One last question - is the profile you're talking about a User Level profile? Because if so, that is a different story.

jalbert
Contributor

@mm2270 Yes, when I add the computer specifically to the group it works instantaneously.

When I look at the configuration profile when it isn't pushing it out automatically, the pending says N/A, but the smart group does have 2 computers currently in it.

Configuration Profile:
e98da538c0b546879311a41107540d36

Smart Group:
8cd32bf8052144df9d564deb103e0564

mm2270
Legendary Contributor III

Hmm. Curious. I wonder if there is some bug here you're seeing. Unless I'm just missing something, when a system enters a Smart Group, anything using that Smart Group as the scope for a push/deployment, etc. should become active for that system/systems. If it's a policy, the policy becomes active (assuming all other things are correct) and will run the next time the specific trigger runs. In the case of Configuration Profiles, it should push down right away since it's over the Apple Push service.
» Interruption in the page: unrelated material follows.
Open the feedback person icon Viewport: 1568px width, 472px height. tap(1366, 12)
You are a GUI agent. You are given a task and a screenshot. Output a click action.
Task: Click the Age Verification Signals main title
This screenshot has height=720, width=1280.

I'll do some testing to see if I have any similar problems. Just wondering, but what version of Jamf Pro are you on? I can only test with our cloud instance, which is on the latest, 10.10.1.

jalbert
Contributor

@mm2270 we are on 10.9 still, updating soon, I would be interested in what you find, thank you,

ryan_ball
Valued Contributor

Is the Configuration Profile level set to Computer level or User level?

mm2270
Legendary Contributor III

What @ryan.ball asked. I asked the same question earlier but I didn’t see an answer on that.

I’m happy to run some tests, but before I do that, can you let us know what level the profile is set to? Because user level profiles act differently than system ones.

jalbert
Contributor

@ryan.ball , it is set at the user level.

ryan_ball
Valued Contributor

@jcalvert That's why it shows n/a. User level profiles install at login If the user falls in the scope of the profile. So it could be installed on a single machine multitudes of times depending on if the users fall into scope.

Do you want it to apply to all users on the system? If so, then choose computer level. If you only want to install it for specific users you'd need to additionally limit the scope to a ldap group or local/ldap user list. It will still show n/a there but you can check the completed management commands for the device or the profile section to make sure the profile installed.

jalbert
Contributor

@ryan.ball you got it. I changed it to computer and it fired instantly. The reason I wanted to do the user, was I didn't want the configuration profile to affect the management account, which it appears to do.

Basically, we want to restrict our users from creating accounts and are disabling the users and groups in System preferences. However, if we (management account owners) need to do something it appears to be disabled for us too.

In my testing, what I probably did was set it to computer, noticed the issue, changed it to user level and noticed I could get in on the management account side again, then came time to test on other computers and it was broken - hence the discussion today.

Any suggestions on how to best handle this, want it disabled for the user, but not the management account?

ryan_ball
Valued Contributor

@jcalvert Two options:

  1. You could change it to user level, under scope > targets, target the machines you want the config profile on using the smart group you already have. Then under exclusions, add in an LDAP/Local user specifying the management account name.
  2. You could leave it computer level and have it apply to all of those machines, then you can create a self service policy which runs a script that allows you to create users on the fly pretty easily based on osascript dialog user input or cocoadialog input. This policy could be scoped to all machines and limited to only those users who should be able to create users. I'm sure somebody has an example script for this somewhere.